En un éclair, il avait élaboré son mensonge. « C’était un vieil ami de la police. Il a pris sa retraite il y a quelques années. Il voulait juste bavarder. Je le retrouve demain pour le déjeuner.
— Oh ? Où ça ?
— En ville. »
Elle inclina la tête sur un côté. « Où, en ville ?
— Je ne sais pas. On ira sans doute au Nando’s. »
Susan l’observa en silence. Des secondes interminables. Elle le mettait au défi d’avouer la vérité. Il ne pourrait pas soutenir son regard très longtemps.
Il se sentait sur le point de baisser les yeux lorsqu’elle annonça : « Lucy dort avec moi. Elle a dit qu’Ellen recommençait à s’agiter dans son sommeil. À parler à cet homme. Quand tu auras eu ta dose de bière, tu pourras te coucher dans le lit de Lucy. »
Le grand homme maigre. Nul besoin de préciser. Lucy avait été souvent réveillée la nuit par la voix d’Ellen, qui lui décrivait ensuite l’homme, lui racontait comment il était mort à côté de sa mère. Ces récits l’avaient effrayée à en pleurer, et Lennon avait suggéré à Ellen de garder ses rêves pour elle. Mais il savait parfaitement à qui sa fille parlait la nuit. Il n’oublierait jamais.

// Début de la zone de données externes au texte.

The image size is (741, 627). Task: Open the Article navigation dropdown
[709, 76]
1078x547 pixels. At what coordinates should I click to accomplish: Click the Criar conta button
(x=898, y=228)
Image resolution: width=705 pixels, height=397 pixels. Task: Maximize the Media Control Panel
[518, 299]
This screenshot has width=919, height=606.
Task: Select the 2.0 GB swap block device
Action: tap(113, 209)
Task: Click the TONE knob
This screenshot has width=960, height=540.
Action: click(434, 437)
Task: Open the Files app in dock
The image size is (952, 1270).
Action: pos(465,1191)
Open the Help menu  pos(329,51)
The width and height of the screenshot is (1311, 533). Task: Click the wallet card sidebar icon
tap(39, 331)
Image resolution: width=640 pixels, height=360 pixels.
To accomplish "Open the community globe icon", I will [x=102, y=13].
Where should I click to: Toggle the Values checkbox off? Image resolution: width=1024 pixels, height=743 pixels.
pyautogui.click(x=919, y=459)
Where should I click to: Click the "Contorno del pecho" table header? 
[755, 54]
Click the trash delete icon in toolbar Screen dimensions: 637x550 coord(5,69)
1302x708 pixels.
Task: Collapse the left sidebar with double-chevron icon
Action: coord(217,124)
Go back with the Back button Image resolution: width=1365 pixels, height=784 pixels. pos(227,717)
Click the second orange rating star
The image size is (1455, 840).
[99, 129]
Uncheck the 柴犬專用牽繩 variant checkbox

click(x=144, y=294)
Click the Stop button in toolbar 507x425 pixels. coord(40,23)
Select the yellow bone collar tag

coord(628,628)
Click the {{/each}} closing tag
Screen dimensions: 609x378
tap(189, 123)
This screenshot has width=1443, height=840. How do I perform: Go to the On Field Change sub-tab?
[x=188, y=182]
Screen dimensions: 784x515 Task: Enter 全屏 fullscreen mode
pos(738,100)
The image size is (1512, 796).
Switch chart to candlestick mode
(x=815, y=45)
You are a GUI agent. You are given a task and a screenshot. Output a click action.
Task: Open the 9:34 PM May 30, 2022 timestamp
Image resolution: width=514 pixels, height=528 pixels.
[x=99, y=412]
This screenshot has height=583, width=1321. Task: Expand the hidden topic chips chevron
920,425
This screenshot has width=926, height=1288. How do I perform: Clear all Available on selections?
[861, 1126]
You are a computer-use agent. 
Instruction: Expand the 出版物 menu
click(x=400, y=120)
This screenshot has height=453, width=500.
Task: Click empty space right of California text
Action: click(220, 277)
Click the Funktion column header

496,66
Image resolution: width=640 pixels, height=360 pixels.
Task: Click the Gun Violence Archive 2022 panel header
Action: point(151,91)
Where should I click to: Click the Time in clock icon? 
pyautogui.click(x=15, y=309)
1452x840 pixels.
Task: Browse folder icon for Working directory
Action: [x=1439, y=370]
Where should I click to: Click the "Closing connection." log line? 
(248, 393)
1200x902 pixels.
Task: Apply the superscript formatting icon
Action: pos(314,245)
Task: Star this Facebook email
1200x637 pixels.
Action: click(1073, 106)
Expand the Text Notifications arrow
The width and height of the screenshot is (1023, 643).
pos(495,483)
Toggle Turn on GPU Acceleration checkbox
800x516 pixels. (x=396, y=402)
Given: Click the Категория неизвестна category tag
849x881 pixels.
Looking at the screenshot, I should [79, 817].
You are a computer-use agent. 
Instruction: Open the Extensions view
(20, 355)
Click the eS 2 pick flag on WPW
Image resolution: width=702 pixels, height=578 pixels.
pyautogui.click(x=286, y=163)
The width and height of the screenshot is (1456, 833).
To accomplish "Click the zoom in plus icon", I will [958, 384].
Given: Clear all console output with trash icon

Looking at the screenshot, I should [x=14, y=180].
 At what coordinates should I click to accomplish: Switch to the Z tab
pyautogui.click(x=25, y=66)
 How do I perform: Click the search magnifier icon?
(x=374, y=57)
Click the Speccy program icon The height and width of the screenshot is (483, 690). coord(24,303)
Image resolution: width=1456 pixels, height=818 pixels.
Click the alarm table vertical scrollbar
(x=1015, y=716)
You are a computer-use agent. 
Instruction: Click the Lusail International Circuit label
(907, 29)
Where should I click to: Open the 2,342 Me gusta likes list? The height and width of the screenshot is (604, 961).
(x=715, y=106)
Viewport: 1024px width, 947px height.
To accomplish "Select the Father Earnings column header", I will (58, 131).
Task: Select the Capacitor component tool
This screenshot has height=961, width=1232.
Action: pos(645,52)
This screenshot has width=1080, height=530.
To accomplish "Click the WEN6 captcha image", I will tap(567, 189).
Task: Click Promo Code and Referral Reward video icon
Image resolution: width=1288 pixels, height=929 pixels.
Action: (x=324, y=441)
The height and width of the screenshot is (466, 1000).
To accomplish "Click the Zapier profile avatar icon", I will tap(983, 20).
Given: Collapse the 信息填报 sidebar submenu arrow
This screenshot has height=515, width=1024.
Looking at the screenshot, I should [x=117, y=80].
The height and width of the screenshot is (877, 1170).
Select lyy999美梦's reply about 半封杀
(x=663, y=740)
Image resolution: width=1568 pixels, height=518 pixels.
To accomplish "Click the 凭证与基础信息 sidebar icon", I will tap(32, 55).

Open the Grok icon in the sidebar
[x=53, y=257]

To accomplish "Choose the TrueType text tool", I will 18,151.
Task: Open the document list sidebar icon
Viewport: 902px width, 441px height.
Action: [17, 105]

« Très bien, dit-il. Je dormirai avec Ellen. »
Susan partit sans rien ajouter. Il entendit la porte de sa chambre se refermer dans un murmure.
Trois canettes de bière s’alignaient sur la table basse. Plus une autre presque vide dans sa main. Il ignorait en quoi consistait exactement « sa dose » pour Susan et, en vérité, il s’en fichait, mais les antalgiques avaient fini par lui draper un voile de torpeur sur le front. Il avala la dernière gorgée de lager, ramassa les canettes et les déposa dans la poubelle du recyclage. Lorsqu’il eut fait le tour de l’appartement, éteint les lumières et les divers appareils, il gagna la chambre des filles. Il entra à pas de loup et s’allongea sur le lit de Lucy, avec les pieds qui dépassaient au bout du matelas.